Management is pleased to present the debut exhibition at their new location in New York, MAJLIS AL-JINN by Morehshin Allahyari. The exhibition—which features new video works, 3D-printed sculptures, and a site-specific installation of drawings from archival materials—serves as a briefing of She Who Sees the Unknown (2016–2021), Allahyari’s recently-concluded project “re-figuring” the fearsome female/non-binary Jinn figures found in ancient West Asian and Islamic mythology. This marks the first time all elements of the project have been presented together, and the debut of selected materials from the project’s archive.
MAJLIS AL-JINN (Arabic: الجن مجلس ,lit. “meeting/gathering place of the Jinn”) is comprised of five video works, each focusing on a different jinn figure—Huma, Ya’jooj Ma’jooj, Aisha Qandisha, The Laughing Snake, and Kabous—in symmetrical postures and appearances, eluding the logic of “either/or” in favor of the “neither/nor” of non-binary beings. Whether depicted as monstrous or angelic, animal or human, they queer the authoritative worldings of normative imagination. The video works are accompanied by two mirrored sculptural figures, Qareen and Qareen (Arabic/Farsi: قرين, lit. “constant companion”), who offer blessings of healing and protection to their observers.
Known as a primarily decorative medium in Iran, mirroring (Farsi: آینهکاری ayeneh-kari lit. “mirror-work”, or قرینهسازی Qareeneh Sazi lit. “to reverse”) is used as an aesthetic revetment in shrines. Mirroring schemas and mirrored-looking sketches furnish the walls of MAJLIS AL-JINN, working in tandem with the symmetry found in the other works in the show to balance order and power. The final component of the exhibition is a site-specific installation of drawings from an annotated and illustrated archive of manuscripts and other sources of Islamic mythologies and the occult sciences, which can be viewed in full at archive.shewhoseestheunknown.com. The exhibition is accompanied by a text by art historian and educator Nima Esmailpour, which can be read here.
Morehshin Allahyari (b. 1985, Tehran) is an artist, activist, writer, and educator. Her work investigates the political, social, and cultural contradictions we currently face, using technology as both a philosophical toolset to reflect on objects and as a poetic means of documentation. Morehshin has been part of numerous exhibitions, festivals, and workshops around the world including the Venice Biennale di Architettura, New Museum, Whitney Museum of American Art, Centre Pompidou, Museum of Contemporary Art in Montreal, Tate Modern, Queens Museum, Pori Museum, Powerhouse Museum, Dallas Museum of Art, and Museum für Angewandte Kunst. She has been an artist in residence at BANFF Centre (2013), Carnegie Mellon University’s STUDIO for Creative Inquiry (2015), Autodesk Pier9 Workshop in San Francisco (2015), the Vilém Flusser Residency Program for Artistic Research in association with Transmediale, Berlin (2016), Eyebeam’s one year Research Residency (2016-2017) in NYC, Pioneer Works (2018), and Harvest Works (2018).

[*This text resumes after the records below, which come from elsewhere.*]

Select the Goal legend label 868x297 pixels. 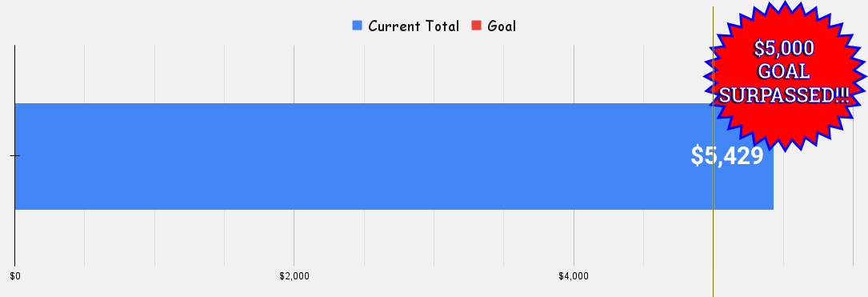[x=502, y=26]
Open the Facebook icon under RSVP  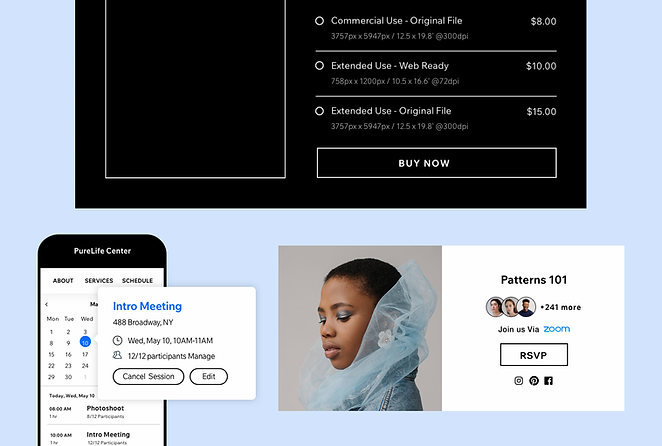548,381
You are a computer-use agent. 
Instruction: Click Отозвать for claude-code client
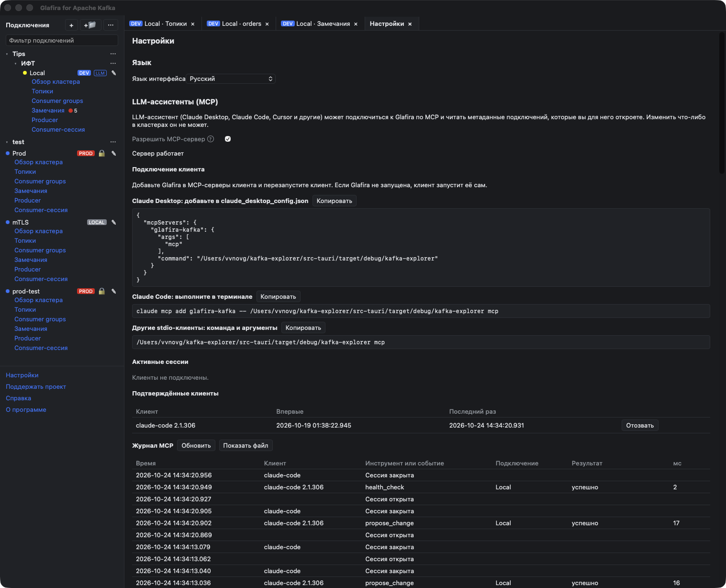(x=640, y=425)
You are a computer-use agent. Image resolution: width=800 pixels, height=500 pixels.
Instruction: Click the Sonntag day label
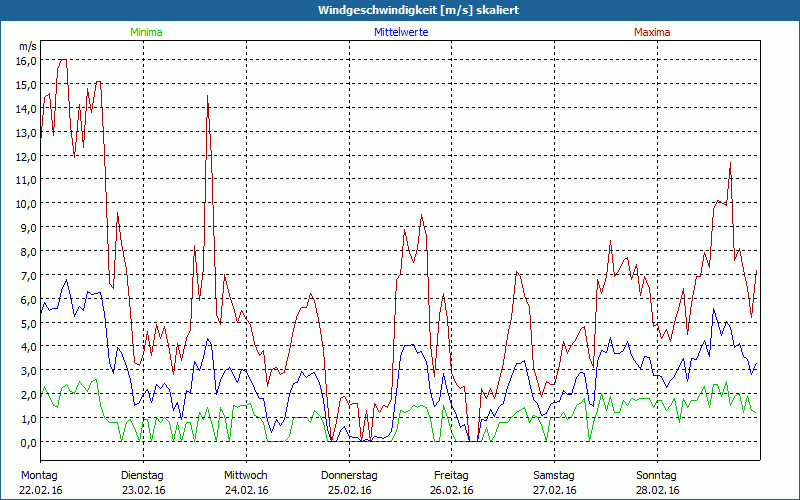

She is the recipient of The United States Artist Fellowship (2021), The Joan Mitchell Foundation Painters & Sculptors Grant (2019), the Sundance Institute New Frontier International Fellowship, and the Leading Global Thinkers of 2016 award by Foreign Policy magazine. Her 3D Additivist Manifesto video is in the collection of San Francisco Museum of Modern Art, and recently she has been awarded major commissions by The Shed, Rhizome, New Museum, Whitney Museum of American Art, Liverpool Biennale, and FACT.